Le non-respect de cette obligation de formation continue entraîne un défaut de capacité professionnelle, qui peut être constaté lors d'un contrôle administratif de l'ACPR, ou lors d'un contentieux avec un client. Les conséquences peuvent être lourdes : non-renouvellement de l'immatriculation Orias, radiation de l'association professionnelle, et, pour les intermédiaires d'assurance, un risque de sanction administrative pouvant aller, dans les cas les plus graves constatés par la Commission des sanctions de l'ACPR, jusqu'à des amendes très significatives.

 

La responsabilité juridique du courtier en assurances

Exercer le métier de courtier en assurances ne se limite pas à respecter des obligations administratives : cela engage une véritable responsabilité juridique vis-à-vis des clients accompagnés.

Le courtier d'assurance, en sa qualité de mandataire de son client, est soumis à une obligation légale de conseil et d'information. Concrètement, cela signifie que le courtier doit :

  • Identifier précisément les exigences et les besoins de son client avant de lui proposer un contrat, conformément aux obligations posées par le Code des assurances en matière de distribution.
  • Lui fournir des informations claires et compréhensibles sur les caractéristiques essentielles du contrat proposé, notamment les garanties couvertes et les exclusions.
  • S'abstenir de proposer un contrat qui ne serait pas adapté aux besoins réels du client.
  • Agir de manière honnête, équitable, transparente et professionnelle, dans l'intérêt de son client.

En cas de manquement à cette obligation de conseil, qu'il s'agisse d'une erreur d'appréciation, d'une omission ou d'une simple négligence, la responsabilité civile professionnelle du courtier peut être engagée par son client devant les tribunaux, notamment si le client se retrouve insuffisamment couvert au moment d'un sinistre.
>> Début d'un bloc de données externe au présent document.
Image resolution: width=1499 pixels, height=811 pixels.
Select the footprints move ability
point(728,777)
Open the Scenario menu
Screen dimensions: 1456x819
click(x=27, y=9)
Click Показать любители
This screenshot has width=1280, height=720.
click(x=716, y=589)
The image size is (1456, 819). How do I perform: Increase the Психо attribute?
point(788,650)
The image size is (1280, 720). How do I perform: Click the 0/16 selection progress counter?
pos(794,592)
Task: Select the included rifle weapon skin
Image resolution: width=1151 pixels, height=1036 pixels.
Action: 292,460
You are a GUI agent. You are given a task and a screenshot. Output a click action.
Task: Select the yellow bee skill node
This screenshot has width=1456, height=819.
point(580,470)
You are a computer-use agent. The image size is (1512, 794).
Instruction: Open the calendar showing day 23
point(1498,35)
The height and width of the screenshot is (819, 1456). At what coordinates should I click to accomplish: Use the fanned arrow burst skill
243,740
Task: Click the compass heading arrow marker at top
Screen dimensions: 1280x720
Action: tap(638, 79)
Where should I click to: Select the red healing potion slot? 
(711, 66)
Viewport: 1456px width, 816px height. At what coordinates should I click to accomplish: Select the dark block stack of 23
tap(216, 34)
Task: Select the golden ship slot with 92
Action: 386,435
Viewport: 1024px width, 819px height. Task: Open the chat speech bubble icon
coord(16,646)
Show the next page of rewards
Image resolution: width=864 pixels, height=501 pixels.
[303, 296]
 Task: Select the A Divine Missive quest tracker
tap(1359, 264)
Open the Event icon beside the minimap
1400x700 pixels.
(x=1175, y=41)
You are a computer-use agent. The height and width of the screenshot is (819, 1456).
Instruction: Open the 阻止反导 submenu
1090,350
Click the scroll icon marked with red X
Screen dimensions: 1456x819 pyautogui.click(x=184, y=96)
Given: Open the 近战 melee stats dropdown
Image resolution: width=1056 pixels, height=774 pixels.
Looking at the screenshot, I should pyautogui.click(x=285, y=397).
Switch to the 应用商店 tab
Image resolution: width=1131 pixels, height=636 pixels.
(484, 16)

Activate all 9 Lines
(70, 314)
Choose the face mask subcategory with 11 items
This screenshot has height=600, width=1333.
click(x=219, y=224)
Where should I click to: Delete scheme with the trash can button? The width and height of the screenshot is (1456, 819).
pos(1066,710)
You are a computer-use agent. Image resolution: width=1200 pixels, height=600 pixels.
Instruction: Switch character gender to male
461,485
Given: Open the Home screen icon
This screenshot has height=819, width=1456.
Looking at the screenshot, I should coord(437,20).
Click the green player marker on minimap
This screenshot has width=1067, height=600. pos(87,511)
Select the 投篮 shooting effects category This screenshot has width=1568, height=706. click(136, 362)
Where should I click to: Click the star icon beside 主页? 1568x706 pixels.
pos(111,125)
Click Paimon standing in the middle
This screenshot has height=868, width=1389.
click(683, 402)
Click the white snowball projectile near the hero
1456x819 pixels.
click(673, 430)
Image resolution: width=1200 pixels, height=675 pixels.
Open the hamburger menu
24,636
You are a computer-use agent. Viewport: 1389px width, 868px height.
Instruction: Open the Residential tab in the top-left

C'est précisément pour cette raison que l'assurance de responsabilité civile professionnelle est une condition obligatoire d'inscription à l'Orias : elle protège à la fois le client, qui pourra être indemnisé en cas de faute avérée, et le courtier lui-même, dont le patrimoine personnel serait sinon directement exposé.

Au-delà du risque civil, l'exercice de l'activité d'intermédiaire d'assurance sans immatriculation régulière constitue une infraction susceptible de sanctions administratives et pénales. Cette sévérité illustre à quel point la réglementation protège la profession et, par extension, la confiance des clients dans le secteur du courtage en assurance.

En résumé : un métier exigeant mais accessible

Devenir courtier en assurances en France suppose de respecter un cadre légal précis : obtenir la capacité professionnelle d'intermédiaire d'assurance par diplôme, formation ou expérience, s'immatriculer à l'Orias, choisir entre le statut de salarié et celui de courtier ou mandataire indépendant, puis maintenir ses compétences à jour chaque année par la formation continue de 15 heures minimum. C'est un métier réglementé, qui implique une vraie responsabilité juridique, mais qui reste accessible à de nombreux profils, y compris en reconversion professionnelle, à condition de s'engager sérieusement dans ce parcours de qualification.